1111110101100110110101101101010100010101000011000001010111000101011001010011000001101011001110010101101001000100010000011110010101010001101010010000100101010101010000010101010111011101111000011000010111101001001101001110010101001000110011010010010110100000110101110010011101000011100100010010000101110110010001001000011000110111101001110000011100000010001000101011010100010111100101010011000001110100011001110100010101110100011101111001011110010010011001010001011111010111110100000000000000000000000000

It still does not make much sense. But I have no idea what I missed, so I went to sleep. The second day, I was told that the problem might be due to endianness of bytes, and I quickly realized what was wrong. For the data we received, our endianness when changing to binary is incorrect – currently we did this:

for num in tmp:
    tmp_bin += format(num, '08b')

But it should be changed to:

for num in tmp:
    tmp_bin += format(num, '08b')[::-1]

To represent proper endian format.
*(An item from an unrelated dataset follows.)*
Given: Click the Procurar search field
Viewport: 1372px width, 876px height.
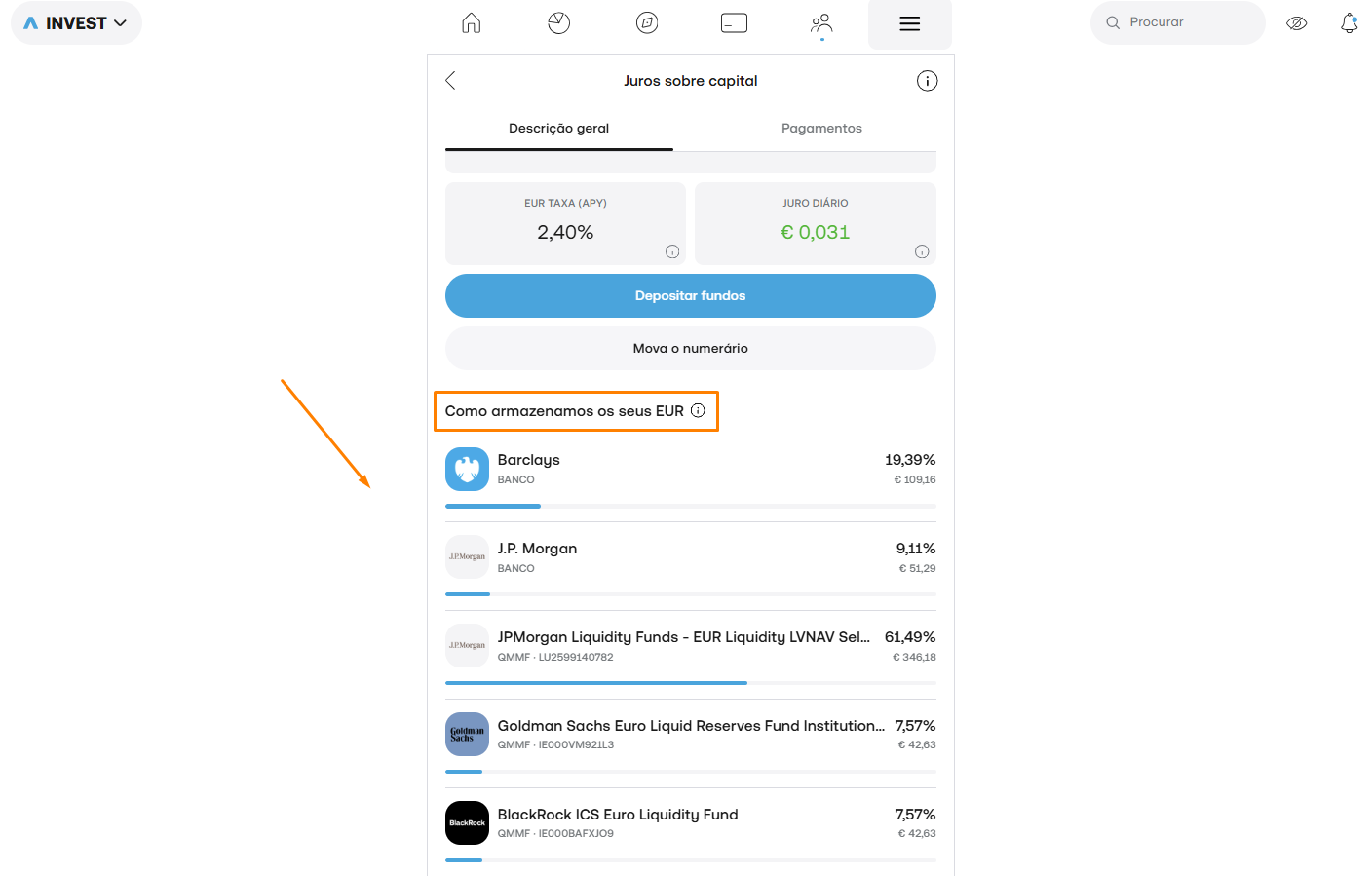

Once I changed this, I got the following binary output:

1010101011010110001101101010101010101010000011000110101000100010101001100000110011010110100111000101101000100010100000101001110000101010010101100100001010101010000010101010101011101110000111101000011001011110101100101001110001001010110011001001001001011110101100100100110000101100100111000100101011101010001001100001001011000110010111100000110000001100010001101101011010001010100111001100101011100010011000100010111011101010111000101001110010011110011001101000101010111100101111000000000000000000000000

Now, CyberChef will help us with getting the flag! (We need to remove some trailing 0’s)

Magic

Looking back, the challenge itself is not super complicated, but might be a bit guessy at the start on XOR-ing blocks. It is a nice challenge from which I learned about Hamming code error detection and correction.

Special thanks to Eana for some ideas and help through solving the challenge.